Items from a data source
= = = = = = =

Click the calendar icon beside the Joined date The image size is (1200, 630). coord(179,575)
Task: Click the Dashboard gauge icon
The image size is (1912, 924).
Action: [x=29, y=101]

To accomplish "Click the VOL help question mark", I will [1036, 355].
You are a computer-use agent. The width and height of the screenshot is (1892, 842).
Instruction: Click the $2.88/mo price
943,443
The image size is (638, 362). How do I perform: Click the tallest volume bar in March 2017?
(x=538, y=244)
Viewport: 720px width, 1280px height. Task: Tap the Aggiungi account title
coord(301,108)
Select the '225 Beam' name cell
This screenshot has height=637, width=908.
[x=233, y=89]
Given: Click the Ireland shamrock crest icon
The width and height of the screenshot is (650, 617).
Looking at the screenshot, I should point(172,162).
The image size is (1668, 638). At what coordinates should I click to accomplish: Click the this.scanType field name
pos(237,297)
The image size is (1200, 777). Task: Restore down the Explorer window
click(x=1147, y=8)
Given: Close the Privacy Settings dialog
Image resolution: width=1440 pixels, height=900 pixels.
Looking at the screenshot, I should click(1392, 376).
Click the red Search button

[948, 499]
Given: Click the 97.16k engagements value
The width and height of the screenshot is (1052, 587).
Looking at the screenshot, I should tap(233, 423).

= = = = = = =

Assignment →
Print each line, exactly as written, from the one that contains "Given: Click the 97.16k engagements value" to the end of the data above, with both end lines included and nothing else.

Task output →
Given: Click the 97.16k engagements value
The width and height of the screenshot is (1052, 587).
Looking at the screenshot, I should tap(233, 423).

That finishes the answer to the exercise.